# :(



## amaris (Jan 6, 2011)

I don't really know where to put this under, my mum decided she had enough with the "butthead" stage, without telling me, phoned up a friend who thn called VPD (Vancouver Police Dept.) about donating a GSD....I basically found out they were coming today last night. Not much time to prep.

They came today, they're at the park testing him out...will leave with him today if they think he's suited for police dog work.

I know he'll probably be happier, but that makes me feel maybe just 0.1% better about giving him up. Wasn't my idea, wasn't consulted.

Terribly unhappy.

I'm really gonna miss him.


----------



## RileyMay (Aug 6, 2011)

amaris said:


> I don't really know where to put this under, my mum decided she had enough with the "butthead" stage, without telling me, phoned up a friend who thn called VPD (Vancouver Police Dept.) about donating a GSD....I basically found out they were coming today last night. Not much time to prep.
> 
> They came today, they're at the park testing him out...will leave with him today if they think he's suited for police dog work.
> 
> ...




Why didn't she consult you? Is it just because he's in the "butt head" stage, or is there something else? That is very sad, and I am sorry you have to go through it. I know how hard it can be!


----------



## Holmeshx2 (Apr 25, 2010)

does your breeder have anything about first right of refusal? If so she may get in some trouble for not contacting the breeder first. I'm so sorry you are going through this I know how hard it is to lose your dog no matter the reason.


----------



## amaris (Jan 6, 2011)

Apparently mum phoned the breeder, breeder said it was fine to go ahead to rehome as long as we inform her who he goes to...i


----------



## Syaoransbear (Sep 25, 2008)

Wow. Who paid for the dog?


----------



## RileyMay (Aug 6, 2011)

amaris said:


> Apparently mum phoned the breeder, breeder said it was fine to go ahead to rehome as long as we inform her who he goes to...i



That is so sad! Is it because he's in the butt head stage, or some other reason?


----------



## amaris (Jan 6, 2011)

Butt head stage, she can't stand the chewing, the refusing to listen, the "grumbling" when he does listen and destroying his bed was the last straw i guess.


----------



## RileyMay (Aug 6, 2011)

amaris said:


> Butt head stage, she can't stand the chewing, the refusing to listen, the "grumbling" when he does listen and destroying his bed was the last straw i guess.

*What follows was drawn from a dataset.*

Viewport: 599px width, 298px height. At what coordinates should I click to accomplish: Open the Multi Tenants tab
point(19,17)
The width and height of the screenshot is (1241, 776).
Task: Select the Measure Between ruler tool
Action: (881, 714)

Oh wow! Every dog goes through that stage. He just needs more training, and no chewing spray sometimes helps. He probably needs more exercise. I don't know the situation with all that, but I really do feel for you.


----------



## msvette2u (Mar 20, 2006)

If you are over 18, you are the legal owner of the dog. Your mom cannot give it away. Besides, if it's _the_ Mittlewest, I don't think the breeder would allow this?
Where do you live?


----------



## PupperLove (Apr 10, 2010)

Oh no....that's so unfair.  . Yep, I'm pretty sure they all go through that stage. So what happens if they think he won't work out for police work?


----------



## Josie/Zeus (Nov 6, 2000)

What??!!


----------



## BowWowMeow (May 7, 2007)

Wait, this is the dog you got one month ago?


----------



## LoveEcho (Mar 4, 2011)

amaris said:


> Butt head stage, she can't stand the chewing, the refusing to listen, the "grumbling" when he does listen and destroying his bed was the last straw i guess.


What the heck??!?! This is so wrong on so many levels  I hope everything works out in your favor...


----------



## KSdogowner (Jun 22, 2011)

I am confused. You mean, the dog you wanted for 18 years? If you are over 18 and this is your dog then you should have a say as to what happens with Munich. You sound so matter-of-fact about this.  This is horrible. Poor Munich.


----------



## Syaoransbear (Sep 25, 2008)

If you are 18 and your mom is trying to give away YOUR dog that belongs to you, isn't she stealing? Maybe you should inform the cops that while they are still there.

Why aren't you fighting for this dog?


----------



## Cassidy's Mom (Mar 30, 2003)

amaris said:


> Butt head stage, she can't stand the chewing, the refusing to listen, the "grumbling" when he does listen and destroying his bed was the last straw i guess.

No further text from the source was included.